Le 14 mai 2025, lors du Conseil des ministres, les autorités de la Transition burkinabè ont adopté un décret portant création de l’Institut des Peuples Noirs-Farafina. Cette nouvelle institution publique marque un retour assumé aux idéaux panafricanistes du président Thomas Sankara, à la veille de la Journée des coutumes et traditions célébrée chaque 15 mai au Burkina Faso. Il s’agit d’une initiative supplémentaire qui s’inscrit dans la dynamique de réaffirmation identitaire amorcée par les dirigeants actuels.
La décision s’intègre dans la vision portée par l’Union africaine, qui appelle à une renaissance culturelle du continent, dont l’objectif principal est d’affranchir l’Afrique de l’hégémonie culturelle étrangère, notamment par l’émancipation des systèmes de domination spirituelle imposés depuis des siècles.
L’héritage sankariste réhabilité
Selon le ministre Pingdwendé Gilbert Ouédraogo, porte-parole du gouvernement, l’idée de l’Institut des Peuples Noirs remonte à 1984, lors d’un voyage de Thomas Sankara aux États-Unis, où il a été marqué par le sort réservé aux Noirs américains à Harlem, marginalisés et méprisés dans une société se disant démocratique.
De retour au Burkina Faso, le président révolutionnaire a organisé en 1986 un symposium international qui a jeté les bases de l’IPN. Officiellement créée en 1990, la structure a été mise à l’écart, à l’image de la mémoire de son fondateur, longtemps effacée par ceux qui l’ont renversé.
La relance de cette institution sous le nom d’IPN-Farafina est conforme à l’ambition portée par le capitaine Ibrahim Traoré de valoriser la culture endogène et de faire rayonner l’Afrique. Ce geste politique vient s’ajouter à la journée consacrée à la célébration des coutumes et traditions, instaurée par la Transition pour mettre en valeur le patrimoine culturel du Burkina Faso.

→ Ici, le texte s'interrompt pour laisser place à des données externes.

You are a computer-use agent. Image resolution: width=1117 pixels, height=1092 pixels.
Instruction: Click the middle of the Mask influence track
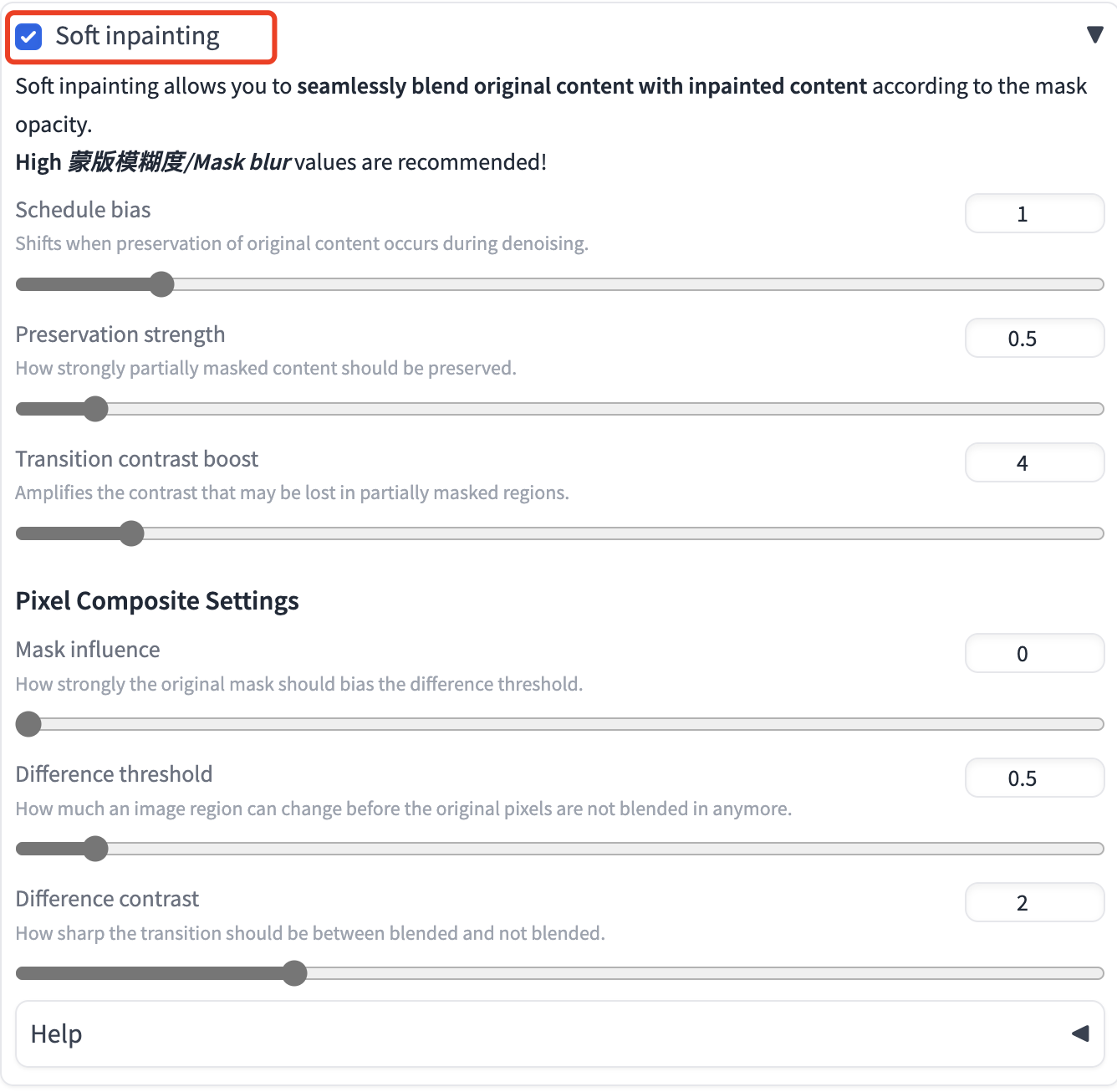(560, 724)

Quelle cohérence spirituelle pour la renaissance africaine
Mais cette volonté de renaissance soulève des questions fondamentales. Comment restaurer la dignité africaine sans remettre en cause l’influence persistante des religions abrahamiques, introduites lors de la conquête et de la colonisation, et qui ont contribué à la soumission spirituelle du continent pendant des siècles ? L’islam et le christianisme restent liés aux systèmes d’oppression qui ont légitimé la déshumanisation des Noirs et justifié la traite négrière, l’esclavage et la colonisation. Ces croyances sont en effet à l’origine du racisme dont les Noirs continuent d’être victimes.
Il est frappant de constater que nombre de dirigeants africains, y compris ceux du Burkina Faso, demeurent attachés à ces doctrines étrangères. Ce paradoxe fragilise la portée d’un projet de renaissance culturelle, car il est difficile d’espérer une véritable émancipation lorsque ceux qui la proclament restent soumis à des dogmes imposés. La libération culturelle passe nécessairement par une réappropriation de la spiritualité africaine, cette sagesse ancestrale que les systèmes coloniaux ont tenté d’anéantir.
Progrès à consolider
La création de l’IPN-Farafina représente un pas important. C’est une avancée que l’on ne saurait ignorer. Cependant, elle risque de rester un geste partiel si elle n’est pas accompagnée d’actes plus forts. Une renaissance réelle ne peut s’accommoder de demi-mesures. Elle exige un changement de cap profond, y compris dans le rapport au sacré.
Il est temps que les élites africaines assument cette rupture pour enfin établir une cohérence entre paroles et actes. L’Afrique ne pourra renaître que si elle affronte lucidement ce qui l’a brisée. Seule un abandon clair des systèmes idéologiques qui ont servi à la dominer permettra d’ouvrir un chemin nouveau.
Le panafricanisme et la renaissance culturelle ne doivent pas se réduire à des slogans creux. Ils exigent une transformation structurelle concrète, à un engagement ferme et à une reconquête affirmée de la souveraineté politique et culturelle de l’Afrique.